ÉNONCÉ 1
Extrayez du texte sur la beauté humaine le passage qui va de « 9Je ne me suis » jusqu'à « de sa beauté. » inclus.
ÉNONCÉ 2
Dans le texte sur la beauté humaine, quelles causes des déformations du corps la citation du docteur Stratz énumère-t-elle ? Donnez-les toutes.

8Dans son instructive étude sur La beauté de la femme, le docteur Stratz déclare vouloir inaugurer une nouvelle manière de juger la beauté humaine, en réservant, à côté du point de vue de l’artiste et de l’anatomiste, celui du médecin. « C’est seulement par la méthode négative, c’est-à-dire en éliminant les influences pathologiques, toutes les déformations du corps imputables au vêtement, à la nourriture, à l’hérédité, ou à un genre de vie mal approprié que nous parviendrons à fixer une figure humaine normale, un idéal de beauté, dont les incarnations individuelles peuvent être fort différentes les unes des autres, mais qui cependant reste soumis à des lois invariables, car la beauté accomplie est identique à la parfaite santé. Tel est l’unique moyen que nous ayons de trouver un critérium absolument sûr, reposant sur les faits eux-mêmes, et que nous puissions expliquer sans avoir à redouter les caprices du goût individuel1. » Je ne crois pas que ce critérium soit le seul dont nous disposions. L’auteur lui-même, à plusieurs reprises, a recours à d’autres principes. Mais la méthode est excellente. En l’appliquant systématiquement, on relèverait, dans nos jugements sur la beauté physique, bien des erreurs de goût. Les artistes eux-mêmes en ont souvent commis de singulières. Ils ont pris pour des beautés des particularités de structure qui correspondent plutôt à un vice de tempérament, par exemple au lymphatisme, à l’anémie. Le docteur Stratz montre comment Botticelli a sans le savoir fait d’un type de belle phtisique son idéal, et comment son exemple a entraîné Burne Jones à émacier de parti pris ses types d’adolescents et de jeunes filles.
9Je ne me suis pas inquiété de savoir quel rapport pouvait avoir ce type individuel de l’animal avec le type de son espèce. J’ai fait cette omission à dessein. L’idée de l’espèce a pris trop de place dans nos jugements esthétiques. Elle a sa valeur, que nous déterminerons tout à l’heure ; mais cette valeur est secondaire. Il est contraire au bon sens déjuger avant tout de la beauté d’un être par son plus ou moins de conformité avec le type de son espèce, comme si sa première obligation était de reproduire les caractères du groupe, et de s’écarter le moins possible de la définition que nous en aurons donnée. Pour savoir s’il est beau ou non, il n’est pas nécessaire de savoir comment sont faits les autres2. L’individu porte en lui-même tout le réel de sa beauté.

DONNÉES EXTRAITES

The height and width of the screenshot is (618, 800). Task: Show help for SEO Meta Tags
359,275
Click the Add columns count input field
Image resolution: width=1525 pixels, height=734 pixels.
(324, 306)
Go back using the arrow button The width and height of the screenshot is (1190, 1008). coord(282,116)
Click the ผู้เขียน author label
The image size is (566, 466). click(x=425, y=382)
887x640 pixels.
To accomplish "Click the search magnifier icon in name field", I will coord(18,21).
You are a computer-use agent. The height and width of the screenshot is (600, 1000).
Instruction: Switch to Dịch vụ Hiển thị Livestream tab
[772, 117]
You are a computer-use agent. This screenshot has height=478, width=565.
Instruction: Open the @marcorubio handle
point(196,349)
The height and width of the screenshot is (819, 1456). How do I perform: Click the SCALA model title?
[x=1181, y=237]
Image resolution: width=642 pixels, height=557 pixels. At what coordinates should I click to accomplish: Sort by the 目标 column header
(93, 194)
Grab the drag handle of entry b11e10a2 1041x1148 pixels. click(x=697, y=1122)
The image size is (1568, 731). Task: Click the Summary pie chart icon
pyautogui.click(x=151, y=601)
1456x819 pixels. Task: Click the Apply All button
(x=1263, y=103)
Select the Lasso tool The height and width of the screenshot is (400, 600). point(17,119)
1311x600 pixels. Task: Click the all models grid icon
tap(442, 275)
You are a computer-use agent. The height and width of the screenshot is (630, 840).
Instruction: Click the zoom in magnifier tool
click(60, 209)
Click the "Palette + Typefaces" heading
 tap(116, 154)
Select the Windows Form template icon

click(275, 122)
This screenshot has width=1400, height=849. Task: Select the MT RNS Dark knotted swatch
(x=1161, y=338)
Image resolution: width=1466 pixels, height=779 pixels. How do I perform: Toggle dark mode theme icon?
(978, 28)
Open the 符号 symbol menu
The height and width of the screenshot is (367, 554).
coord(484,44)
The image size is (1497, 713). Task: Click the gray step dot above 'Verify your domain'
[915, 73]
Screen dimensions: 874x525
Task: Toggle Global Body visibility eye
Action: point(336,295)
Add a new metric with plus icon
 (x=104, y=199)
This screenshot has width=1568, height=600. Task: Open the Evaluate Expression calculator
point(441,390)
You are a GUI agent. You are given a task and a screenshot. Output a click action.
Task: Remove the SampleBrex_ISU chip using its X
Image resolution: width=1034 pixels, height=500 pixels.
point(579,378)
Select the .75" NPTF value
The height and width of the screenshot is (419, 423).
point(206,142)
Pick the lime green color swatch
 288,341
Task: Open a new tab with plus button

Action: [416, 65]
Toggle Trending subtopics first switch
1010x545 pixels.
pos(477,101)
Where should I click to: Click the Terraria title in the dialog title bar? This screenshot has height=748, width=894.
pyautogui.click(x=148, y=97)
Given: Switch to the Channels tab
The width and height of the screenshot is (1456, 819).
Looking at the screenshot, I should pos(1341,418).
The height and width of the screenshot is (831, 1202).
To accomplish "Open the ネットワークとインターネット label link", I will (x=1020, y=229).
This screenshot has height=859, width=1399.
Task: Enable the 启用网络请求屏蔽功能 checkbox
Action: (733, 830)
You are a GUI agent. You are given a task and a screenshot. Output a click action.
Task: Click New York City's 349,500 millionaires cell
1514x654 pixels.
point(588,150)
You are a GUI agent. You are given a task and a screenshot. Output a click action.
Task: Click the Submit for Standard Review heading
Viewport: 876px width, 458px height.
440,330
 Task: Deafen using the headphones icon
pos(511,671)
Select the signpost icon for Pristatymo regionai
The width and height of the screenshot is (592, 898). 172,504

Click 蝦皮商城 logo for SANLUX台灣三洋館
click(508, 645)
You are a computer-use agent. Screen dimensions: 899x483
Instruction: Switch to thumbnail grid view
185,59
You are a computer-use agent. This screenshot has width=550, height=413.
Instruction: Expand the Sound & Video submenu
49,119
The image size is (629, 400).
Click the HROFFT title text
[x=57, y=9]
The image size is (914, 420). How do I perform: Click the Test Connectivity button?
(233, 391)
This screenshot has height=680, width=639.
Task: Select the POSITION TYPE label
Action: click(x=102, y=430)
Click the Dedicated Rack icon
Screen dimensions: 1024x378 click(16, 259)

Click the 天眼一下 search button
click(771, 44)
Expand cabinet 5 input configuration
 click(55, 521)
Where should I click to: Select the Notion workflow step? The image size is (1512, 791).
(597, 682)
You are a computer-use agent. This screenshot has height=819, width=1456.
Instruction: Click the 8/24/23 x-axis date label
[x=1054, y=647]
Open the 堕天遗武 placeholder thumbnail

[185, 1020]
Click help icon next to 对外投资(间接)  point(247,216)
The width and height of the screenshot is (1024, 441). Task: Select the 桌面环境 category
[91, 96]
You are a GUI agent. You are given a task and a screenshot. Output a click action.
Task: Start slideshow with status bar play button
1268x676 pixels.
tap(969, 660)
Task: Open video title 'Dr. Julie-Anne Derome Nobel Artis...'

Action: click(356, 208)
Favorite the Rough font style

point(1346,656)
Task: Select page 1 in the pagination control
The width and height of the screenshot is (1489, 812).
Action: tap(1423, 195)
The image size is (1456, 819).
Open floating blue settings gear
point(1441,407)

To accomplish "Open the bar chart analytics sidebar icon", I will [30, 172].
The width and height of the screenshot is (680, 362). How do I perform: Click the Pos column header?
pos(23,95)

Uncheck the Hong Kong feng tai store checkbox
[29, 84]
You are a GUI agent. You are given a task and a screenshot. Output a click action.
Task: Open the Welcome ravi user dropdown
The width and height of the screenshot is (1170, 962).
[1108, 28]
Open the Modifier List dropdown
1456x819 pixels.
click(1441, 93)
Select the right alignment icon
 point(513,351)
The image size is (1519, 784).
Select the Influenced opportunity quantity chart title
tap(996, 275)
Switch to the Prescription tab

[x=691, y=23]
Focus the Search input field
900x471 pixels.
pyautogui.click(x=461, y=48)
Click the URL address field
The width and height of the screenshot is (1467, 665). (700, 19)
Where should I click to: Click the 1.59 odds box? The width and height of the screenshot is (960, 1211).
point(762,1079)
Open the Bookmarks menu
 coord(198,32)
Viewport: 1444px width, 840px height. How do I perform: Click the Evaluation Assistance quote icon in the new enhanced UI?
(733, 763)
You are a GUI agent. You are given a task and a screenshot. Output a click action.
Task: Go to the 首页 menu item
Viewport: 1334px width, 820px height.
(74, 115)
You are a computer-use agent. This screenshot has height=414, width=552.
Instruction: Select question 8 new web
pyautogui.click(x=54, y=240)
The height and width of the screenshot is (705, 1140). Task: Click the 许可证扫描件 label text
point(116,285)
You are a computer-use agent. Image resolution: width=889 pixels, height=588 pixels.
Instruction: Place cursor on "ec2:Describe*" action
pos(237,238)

SOLUTION RÉDIGÉE 1
9Je ne me suis pas inquiété de savoir quel rapport pouvait avoir ce type individuel de l’animal avec le type de son espèce. J’ai fait cette omission à dessein. L’idée de l’espèce a pris trop de place dans nos jugements esthétiques. Elle a sa valeur, que nous déterminerons tout à l’heure ; mais cette valeur est secondaire. Il est contraire au bon sens déjuger avant tout de la beauté d’un être par son plus ou moins de conformité avec le type de son espèce, comme si sa première obligation était de reproduire les caractères du groupe, et de s’écarter le moins possible de la définition que nous en aurons donnée. Pour savoir s’il est beau ou non, il n’est pas nécessaire de savoir comment sont faits les autres2. L’individu porte en lui-même tout le réel de sa beauté.

SOLUTION RÉDIGÉE 2
- le vêtement
- la nourriture
- l'hérédité
- un genre de vie mal approprié